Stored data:
________________________________________

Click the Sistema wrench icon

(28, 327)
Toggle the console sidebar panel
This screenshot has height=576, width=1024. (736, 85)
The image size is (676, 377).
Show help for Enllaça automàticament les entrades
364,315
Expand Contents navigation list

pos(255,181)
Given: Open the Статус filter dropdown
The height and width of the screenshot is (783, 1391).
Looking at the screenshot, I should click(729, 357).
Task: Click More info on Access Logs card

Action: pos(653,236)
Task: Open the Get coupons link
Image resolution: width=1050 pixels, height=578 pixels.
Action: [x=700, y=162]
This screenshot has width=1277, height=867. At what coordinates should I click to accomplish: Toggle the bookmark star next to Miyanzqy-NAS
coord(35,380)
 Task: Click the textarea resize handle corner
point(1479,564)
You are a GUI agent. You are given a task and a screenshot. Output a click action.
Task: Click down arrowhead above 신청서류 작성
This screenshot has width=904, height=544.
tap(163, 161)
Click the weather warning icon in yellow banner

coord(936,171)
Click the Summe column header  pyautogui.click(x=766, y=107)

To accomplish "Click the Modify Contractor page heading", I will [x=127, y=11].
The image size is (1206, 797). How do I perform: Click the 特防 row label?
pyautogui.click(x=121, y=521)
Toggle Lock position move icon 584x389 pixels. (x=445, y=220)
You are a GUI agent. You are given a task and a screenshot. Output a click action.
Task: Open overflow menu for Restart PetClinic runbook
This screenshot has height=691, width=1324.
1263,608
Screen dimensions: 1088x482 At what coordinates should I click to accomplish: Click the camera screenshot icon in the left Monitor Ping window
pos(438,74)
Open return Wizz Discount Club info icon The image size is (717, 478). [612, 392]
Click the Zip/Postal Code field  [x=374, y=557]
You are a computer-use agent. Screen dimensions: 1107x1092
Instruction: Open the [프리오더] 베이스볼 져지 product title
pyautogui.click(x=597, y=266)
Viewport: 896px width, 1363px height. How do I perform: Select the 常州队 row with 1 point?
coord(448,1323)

________________________________________

**WHAT THIS TASK INVOLVES**
All entries above are to be transcribed verbatim.

**ANSWER FOR THIS EXERCISE**
Click the Sistema wrench icon

(28, 327)
Toggle the console sidebar panel
This screenshot has height=576, width=1024. (736, 85)
The image size is (676, 377).
Show help for Enllaça automàticament les entrades
364,315
Expand Contents navigation list

pos(255,181)
Given: Open the Статус filter dropdown
The height and width of the screenshot is (783, 1391).
Looking at the screenshot, I should click(729, 357).
Task: Click More info on Access Logs card

Action: pos(653,236)
Task: Open the Get coupons link
Image resolution: width=1050 pixels, height=578 pixels.
Action: [x=700, y=162]
This screenshot has width=1277, height=867. At what coordinates should I click to accomplish: Toggle the bookmark star next to Miyanzqy-NAS
coord(35,380)
 Task: Click the textarea resize handle corner
point(1479,564)
You are a GUI agent. You are given a task and a screenshot. Output a click action.
Task: Click down arrowhead above 신청서류 작성
This screenshot has width=904, height=544.
tap(163, 161)
Click the weather warning icon in yellow banner

coord(936,171)
Click the Summe column header  pyautogui.click(x=766, y=107)

To accomplish "Click the Modify Contractor page heading", I will [x=127, y=11].
The image size is (1206, 797). How do I perform: Click the 特防 row label?
pyautogui.click(x=121, y=521)
Toggle Lock position move icon 584x389 pixels. (x=445, y=220)
You are a GUI agent. You are given a task and a screenshot. Output a click action.
Task: Open overflow menu for Restart PetClinic runbook
This screenshot has height=691, width=1324.
1263,608
Screen dimensions: 1088x482 At what coordinates should I click to accomplish: Click the camera screenshot icon in the left Monitor Ping window
pos(438,74)
Open return Wizz Discount Club info icon The image size is (717, 478). [612, 392]
Click the Zip/Postal Code field  [x=374, y=557]
You are a computer-use agent. Screen dimensions: 1107x1092
Instruction: Open the [프리오더] 베이스볼 져지 product title
pyautogui.click(x=597, y=266)
Viewport: 896px width, 1363px height. How do I perform: Select the 常州队 row with 1 point?
coord(448,1323)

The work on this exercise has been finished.